Severe Plasmodium ovale malaria complicated by acute respiratory distress syndrome in a young Caucasian man

Affiliations
Case Reports

Severe Plasmodium ovale malaria complicated by acute respiratory distress syndrome in a young Caucasian man

Alessandra D'Abramo et al. Malar J. .

Abstract

Background: Although Plasmodium ovale is considered the cause of only mild malaria, a case of severe malaria due to P. ovale with acute respiratory distress syndrome is reported.

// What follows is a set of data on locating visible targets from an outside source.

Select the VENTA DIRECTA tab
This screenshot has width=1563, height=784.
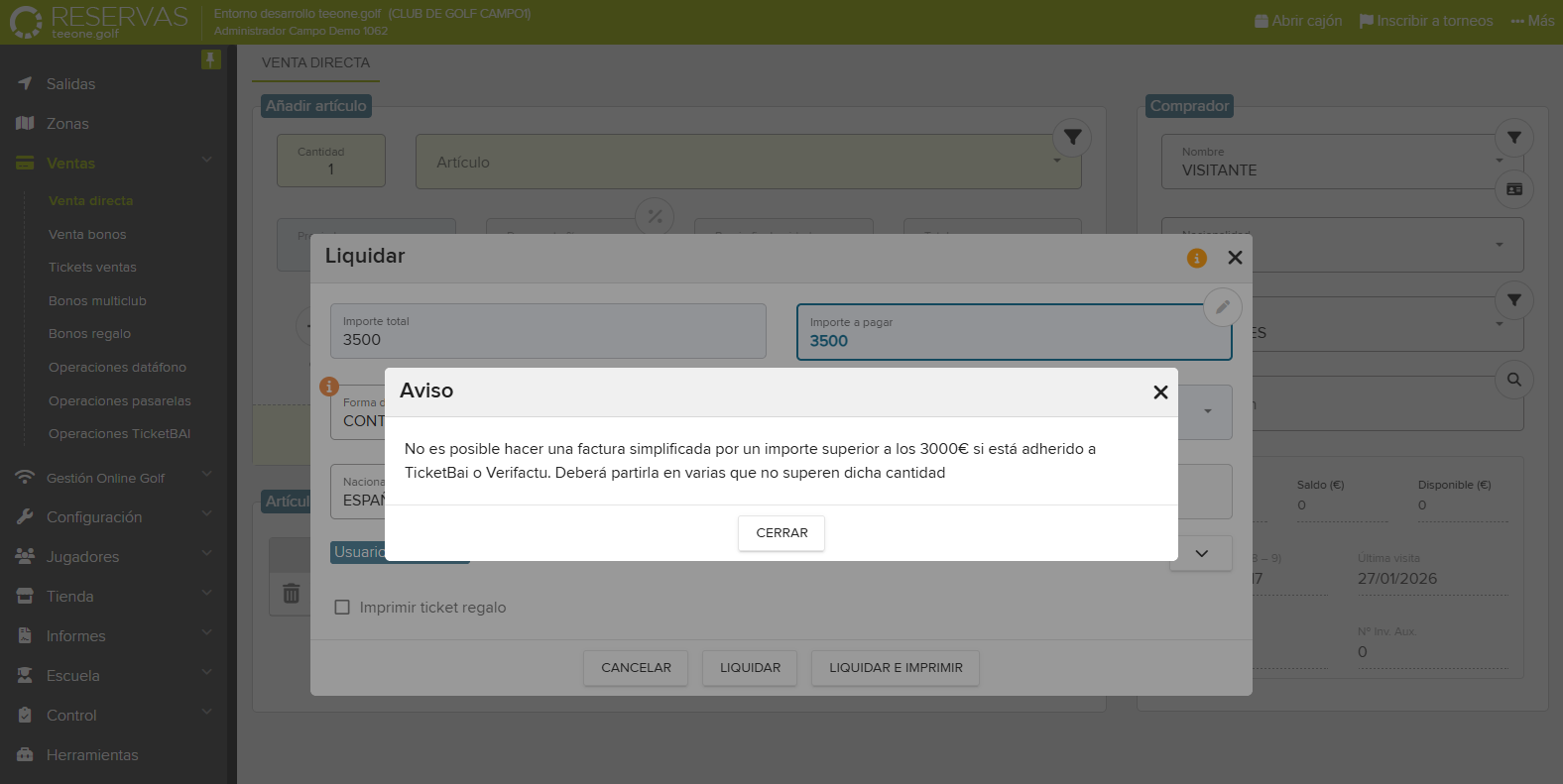315,62
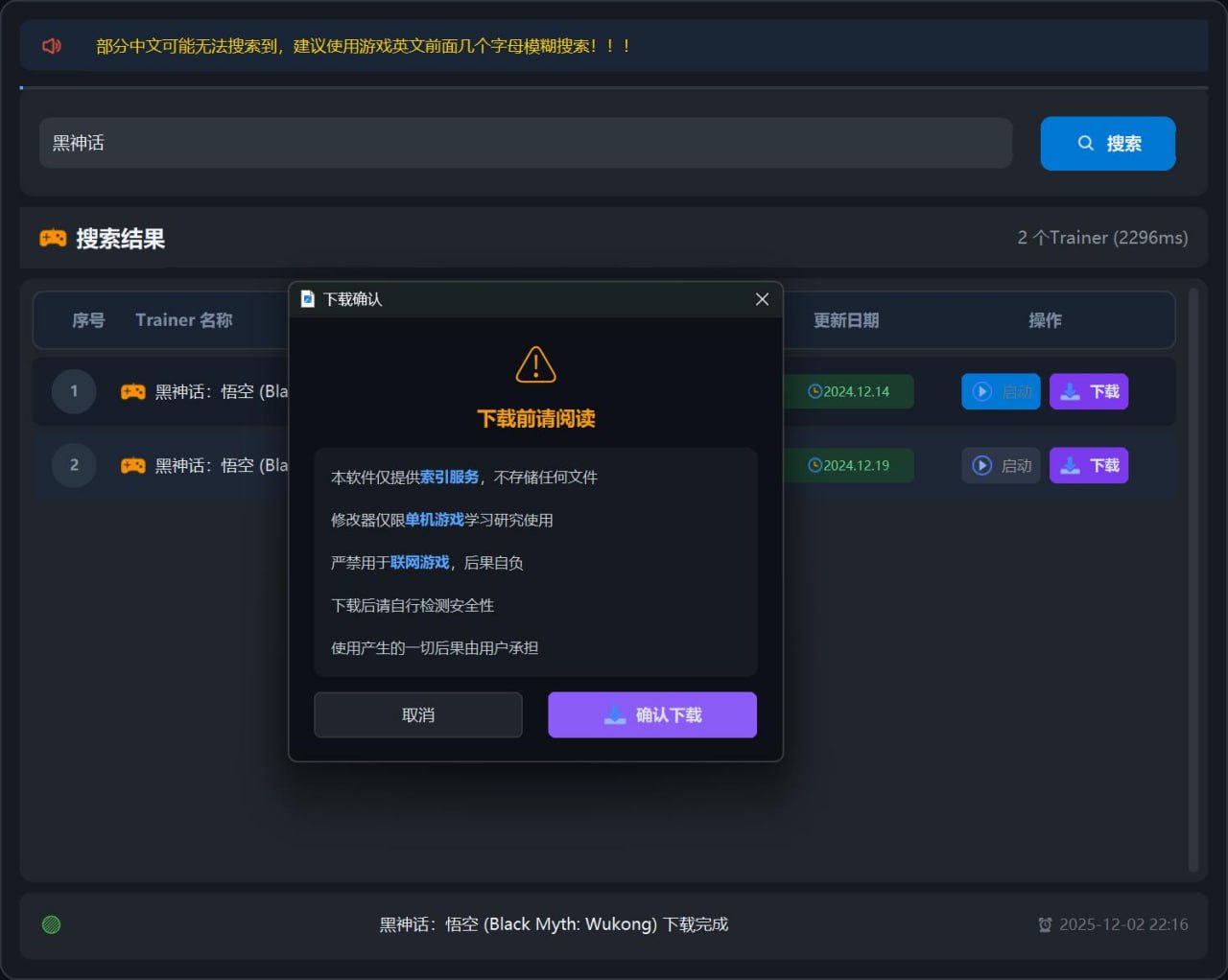Click the clock icon next to date 2024.12.14

pos(816,391)
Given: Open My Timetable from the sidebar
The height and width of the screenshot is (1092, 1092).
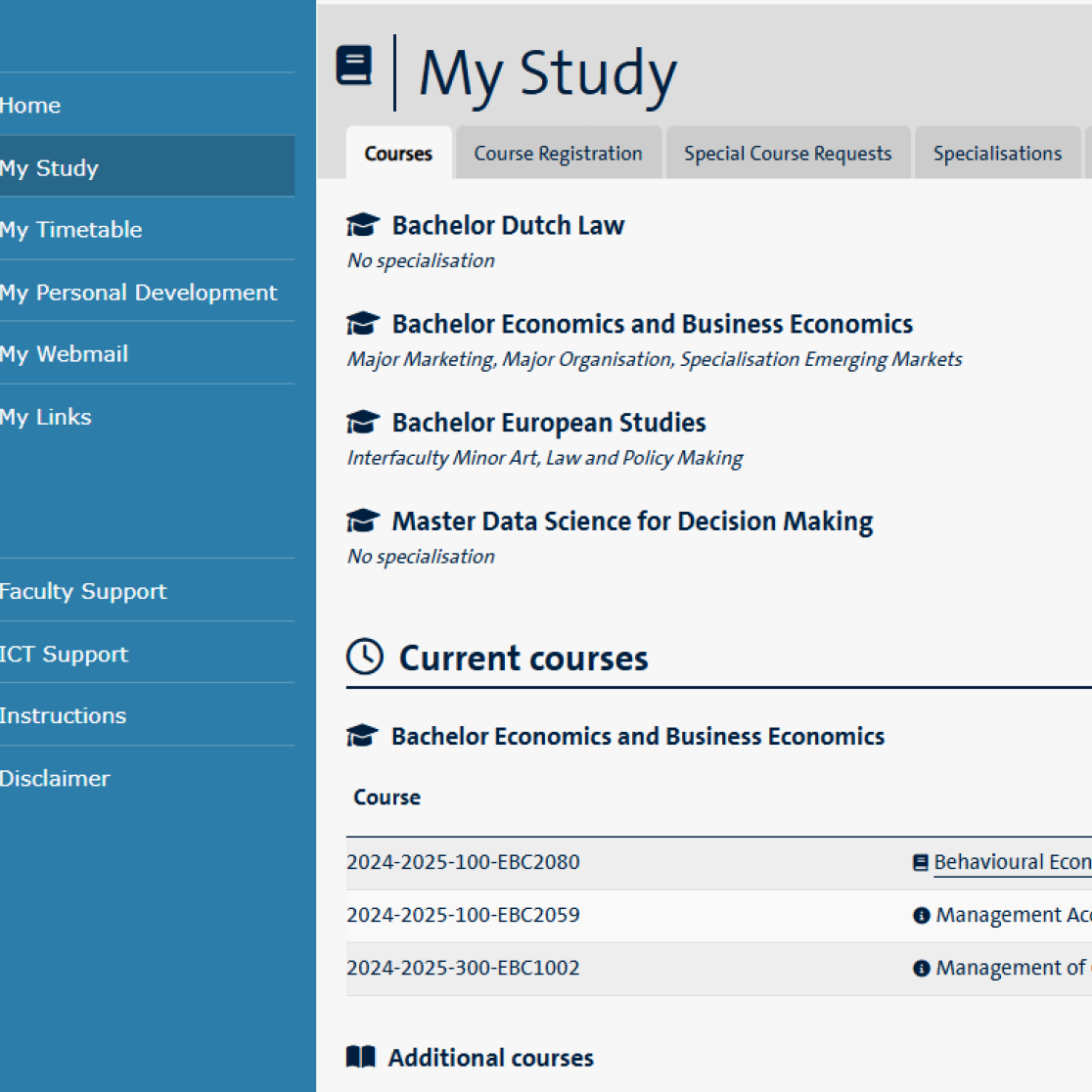Looking at the screenshot, I should point(71,230).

Case presentation: A 37-year old Caucasian man returning home from Angola was admitted for ovale malaria to the National Institute for Infectious Diseases Lazzaro Spallanzani in Rome, Italy. Two days after initiation of oral chloroquine treatment, an acute respiratory distress syndrome was diagnosed through chest X-ray and chest CT scan with intravenous contrast. Intravenous artesunate and oral doxycycline were started and he made a full recovery.

Conclusion: Ovale malaria is usually considered a tropical infectious disease associated with low morbidity and mortality. However, severe disease and death have occasionally been reported. In this case clinical failure of oral chloroquine treatment with clinical progression towards acute respiratory distress syndrome is described.

Keywords: ARDS; Chloroquine failure; Malaria; Plasmodium ovale.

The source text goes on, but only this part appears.